* **Required action**:
Write out exactly the lines from the one containing "Where should I click to: Open" through the last line of the records below, including both.

━━━━━━

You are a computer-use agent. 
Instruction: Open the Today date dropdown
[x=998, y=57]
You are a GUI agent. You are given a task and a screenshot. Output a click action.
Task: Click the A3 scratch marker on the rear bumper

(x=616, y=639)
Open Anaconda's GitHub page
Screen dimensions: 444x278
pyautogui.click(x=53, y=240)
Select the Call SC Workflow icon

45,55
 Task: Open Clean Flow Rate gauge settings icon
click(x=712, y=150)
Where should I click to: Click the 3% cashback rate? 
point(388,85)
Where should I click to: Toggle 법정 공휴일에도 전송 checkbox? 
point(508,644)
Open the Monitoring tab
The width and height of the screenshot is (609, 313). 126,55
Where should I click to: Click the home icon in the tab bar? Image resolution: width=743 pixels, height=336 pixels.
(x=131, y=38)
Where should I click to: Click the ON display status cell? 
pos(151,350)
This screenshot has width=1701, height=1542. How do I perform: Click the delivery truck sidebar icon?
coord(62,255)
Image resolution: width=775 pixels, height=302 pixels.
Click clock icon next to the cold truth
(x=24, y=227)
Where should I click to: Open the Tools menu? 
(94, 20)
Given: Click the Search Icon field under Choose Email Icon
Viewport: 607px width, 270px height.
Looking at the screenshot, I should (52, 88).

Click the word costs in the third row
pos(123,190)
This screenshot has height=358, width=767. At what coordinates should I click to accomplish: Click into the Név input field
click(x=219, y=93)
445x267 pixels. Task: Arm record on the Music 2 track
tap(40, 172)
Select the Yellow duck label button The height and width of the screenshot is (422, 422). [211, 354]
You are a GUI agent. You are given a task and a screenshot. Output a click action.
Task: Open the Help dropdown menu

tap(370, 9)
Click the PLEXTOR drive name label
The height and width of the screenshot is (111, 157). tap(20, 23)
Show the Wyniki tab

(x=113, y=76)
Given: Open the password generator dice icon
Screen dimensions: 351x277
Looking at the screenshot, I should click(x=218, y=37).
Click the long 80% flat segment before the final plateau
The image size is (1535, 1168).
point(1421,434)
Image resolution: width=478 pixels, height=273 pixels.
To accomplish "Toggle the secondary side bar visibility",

━━━━━━

* **Answer box**:
Where should I click to: Open the Tools menu? 
(94, 20)
Given: Click the Search Icon field under Choose Email Icon
Viewport: 607px width, 270px height.
Looking at the screenshot, I should (52, 88).

Click the word costs in the third row
pos(123,190)
This screenshot has height=358, width=767. At what coordinates should I click to accomplish: Click into the Név input field
click(x=219, y=93)
445x267 pixels. Task: Arm record on the Music 2 track
tap(40, 172)
Select the Yellow duck label button The height and width of the screenshot is (422, 422). [211, 354]
You are a GUI agent. You are given a task and a screenshot. Output a click action.
Task: Open the Help dropdown menu

tap(370, 9)
Click the PLEXTOR drive name label
The height and width of the screenshot is (111, 157). tap(20, 23)
Show the Wyniki tab

(x=113, y=76)
Given: Open the password generator dice icon
Screen dimensions: 351x277
Looking at the screenshot, I should click(x=218, y=37).
Click the long 80% flat segment before the final plateau
The image size is (1535, 1168).
point(1421,434)
Image resolution: width=478 pixels, height=273 pixels.
To accomplish "Toggle the secondary side bar visibility",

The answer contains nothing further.